Quote the lines of the listing from the line with "Task: Open the LM324 link" up to and including the line with "[x=674, y=32]", reproducing them precisely.

Word and element pointing entries
----------

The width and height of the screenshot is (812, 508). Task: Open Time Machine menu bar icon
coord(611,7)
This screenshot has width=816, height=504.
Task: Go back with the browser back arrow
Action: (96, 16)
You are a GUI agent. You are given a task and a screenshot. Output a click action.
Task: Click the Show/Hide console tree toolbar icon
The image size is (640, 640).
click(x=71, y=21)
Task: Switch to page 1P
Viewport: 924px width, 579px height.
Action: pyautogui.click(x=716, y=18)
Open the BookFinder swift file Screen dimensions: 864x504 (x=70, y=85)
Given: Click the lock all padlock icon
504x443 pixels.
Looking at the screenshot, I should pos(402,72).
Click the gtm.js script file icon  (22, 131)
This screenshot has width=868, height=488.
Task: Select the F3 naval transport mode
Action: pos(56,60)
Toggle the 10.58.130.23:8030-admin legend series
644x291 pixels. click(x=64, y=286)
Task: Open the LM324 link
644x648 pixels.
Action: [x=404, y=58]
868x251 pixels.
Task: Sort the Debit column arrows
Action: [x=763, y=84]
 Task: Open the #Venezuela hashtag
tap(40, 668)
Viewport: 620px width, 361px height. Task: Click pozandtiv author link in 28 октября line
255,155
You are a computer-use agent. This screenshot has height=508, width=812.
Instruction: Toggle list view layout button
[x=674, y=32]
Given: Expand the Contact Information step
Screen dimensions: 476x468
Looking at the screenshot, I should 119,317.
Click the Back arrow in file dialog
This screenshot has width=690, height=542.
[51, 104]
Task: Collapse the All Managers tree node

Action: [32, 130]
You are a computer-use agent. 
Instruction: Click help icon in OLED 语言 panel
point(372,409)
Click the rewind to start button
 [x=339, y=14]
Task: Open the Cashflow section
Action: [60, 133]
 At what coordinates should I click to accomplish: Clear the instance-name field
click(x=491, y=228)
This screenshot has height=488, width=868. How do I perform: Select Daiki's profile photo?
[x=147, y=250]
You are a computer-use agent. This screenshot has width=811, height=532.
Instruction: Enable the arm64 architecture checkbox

----------

## [Solution to the exercise]
Task: Open the LM324 link
644x648 pixels.
Action: [x=404, y=58]
868x251 pixels.
Task: Sort the Debit column arrows
Action: [x=763, y=84]
 Task: Open the #Venezuela hashtag
tap(40, 668)
Viewport: 620px width, 361px height. Task: Click pozandtiv author link in 28 октября line
255,155
You are a computer-use agent. This screenshot has height=508, width=812.
Instruction: Toggle list view layout button
[x=674, y=32]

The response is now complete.